_KURZE AUFGABE_. Zähle die Zeilen der folgenden Einträge, in denen das Wort „perform“ vorkommt. Gib nur die Zahl an.

+ + + +

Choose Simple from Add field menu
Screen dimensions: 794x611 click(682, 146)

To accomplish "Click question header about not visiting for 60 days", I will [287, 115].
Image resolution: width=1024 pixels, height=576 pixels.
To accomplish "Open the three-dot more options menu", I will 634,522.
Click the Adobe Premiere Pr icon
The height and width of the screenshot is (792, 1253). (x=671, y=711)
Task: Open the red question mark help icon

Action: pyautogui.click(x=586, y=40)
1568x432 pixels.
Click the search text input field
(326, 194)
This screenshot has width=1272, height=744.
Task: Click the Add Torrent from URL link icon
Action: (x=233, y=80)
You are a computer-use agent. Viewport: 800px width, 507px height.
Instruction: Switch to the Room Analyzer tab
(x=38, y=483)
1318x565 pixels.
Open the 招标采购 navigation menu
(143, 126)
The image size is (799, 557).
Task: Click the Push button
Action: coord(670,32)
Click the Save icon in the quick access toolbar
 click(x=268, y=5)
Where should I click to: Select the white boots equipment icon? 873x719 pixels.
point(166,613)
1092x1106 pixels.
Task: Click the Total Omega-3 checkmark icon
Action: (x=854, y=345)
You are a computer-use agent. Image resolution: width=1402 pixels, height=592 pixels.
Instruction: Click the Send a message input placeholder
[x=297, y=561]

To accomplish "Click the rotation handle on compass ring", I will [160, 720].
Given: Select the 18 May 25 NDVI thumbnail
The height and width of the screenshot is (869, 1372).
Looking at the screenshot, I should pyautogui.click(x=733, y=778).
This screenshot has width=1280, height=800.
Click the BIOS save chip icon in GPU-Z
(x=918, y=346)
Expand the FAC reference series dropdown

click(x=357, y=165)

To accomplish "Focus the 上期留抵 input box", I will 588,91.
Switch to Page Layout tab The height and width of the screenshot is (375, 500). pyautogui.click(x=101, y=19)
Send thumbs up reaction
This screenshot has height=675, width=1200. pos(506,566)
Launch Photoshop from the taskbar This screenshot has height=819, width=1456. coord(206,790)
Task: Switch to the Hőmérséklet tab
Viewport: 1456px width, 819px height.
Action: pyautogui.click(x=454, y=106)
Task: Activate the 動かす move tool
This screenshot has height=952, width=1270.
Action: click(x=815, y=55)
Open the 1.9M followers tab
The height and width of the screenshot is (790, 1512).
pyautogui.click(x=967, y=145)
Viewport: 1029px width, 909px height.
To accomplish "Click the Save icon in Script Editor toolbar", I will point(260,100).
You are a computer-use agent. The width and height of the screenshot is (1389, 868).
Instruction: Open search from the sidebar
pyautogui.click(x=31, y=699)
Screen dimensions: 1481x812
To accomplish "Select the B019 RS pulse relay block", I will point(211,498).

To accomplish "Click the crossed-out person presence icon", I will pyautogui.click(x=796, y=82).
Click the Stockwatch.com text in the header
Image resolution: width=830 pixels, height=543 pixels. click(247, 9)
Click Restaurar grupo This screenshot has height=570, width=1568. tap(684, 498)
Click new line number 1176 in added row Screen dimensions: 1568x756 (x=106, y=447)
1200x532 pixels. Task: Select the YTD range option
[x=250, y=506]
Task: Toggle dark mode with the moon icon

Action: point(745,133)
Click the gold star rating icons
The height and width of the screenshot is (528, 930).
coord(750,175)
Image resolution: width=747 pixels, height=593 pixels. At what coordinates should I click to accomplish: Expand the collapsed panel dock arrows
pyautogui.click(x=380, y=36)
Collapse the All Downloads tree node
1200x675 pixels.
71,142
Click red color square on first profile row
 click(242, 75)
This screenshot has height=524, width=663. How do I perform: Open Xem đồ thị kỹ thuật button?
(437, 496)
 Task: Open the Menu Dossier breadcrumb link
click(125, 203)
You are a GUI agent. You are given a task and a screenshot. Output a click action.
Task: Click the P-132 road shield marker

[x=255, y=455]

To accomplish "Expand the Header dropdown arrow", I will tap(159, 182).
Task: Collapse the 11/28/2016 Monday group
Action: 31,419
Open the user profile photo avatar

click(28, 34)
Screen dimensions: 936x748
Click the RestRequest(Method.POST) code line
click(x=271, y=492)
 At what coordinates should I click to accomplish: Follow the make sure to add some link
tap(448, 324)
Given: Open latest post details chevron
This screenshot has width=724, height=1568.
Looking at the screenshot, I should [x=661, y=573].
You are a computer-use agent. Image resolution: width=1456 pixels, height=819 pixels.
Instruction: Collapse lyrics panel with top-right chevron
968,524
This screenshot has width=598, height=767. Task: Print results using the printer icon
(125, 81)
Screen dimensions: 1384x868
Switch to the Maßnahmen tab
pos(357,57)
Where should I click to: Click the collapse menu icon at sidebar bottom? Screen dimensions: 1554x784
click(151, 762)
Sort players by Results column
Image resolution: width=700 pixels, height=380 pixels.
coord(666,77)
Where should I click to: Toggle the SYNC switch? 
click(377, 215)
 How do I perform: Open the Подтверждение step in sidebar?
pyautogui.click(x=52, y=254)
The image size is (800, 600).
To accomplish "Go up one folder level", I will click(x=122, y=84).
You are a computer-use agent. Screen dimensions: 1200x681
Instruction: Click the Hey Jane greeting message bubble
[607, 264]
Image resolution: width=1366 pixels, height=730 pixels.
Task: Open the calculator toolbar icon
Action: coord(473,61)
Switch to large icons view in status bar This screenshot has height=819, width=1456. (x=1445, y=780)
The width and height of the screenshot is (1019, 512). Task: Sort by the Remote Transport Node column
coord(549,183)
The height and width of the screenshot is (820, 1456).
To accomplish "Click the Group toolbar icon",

+ + + +

_AUSGABE_. 2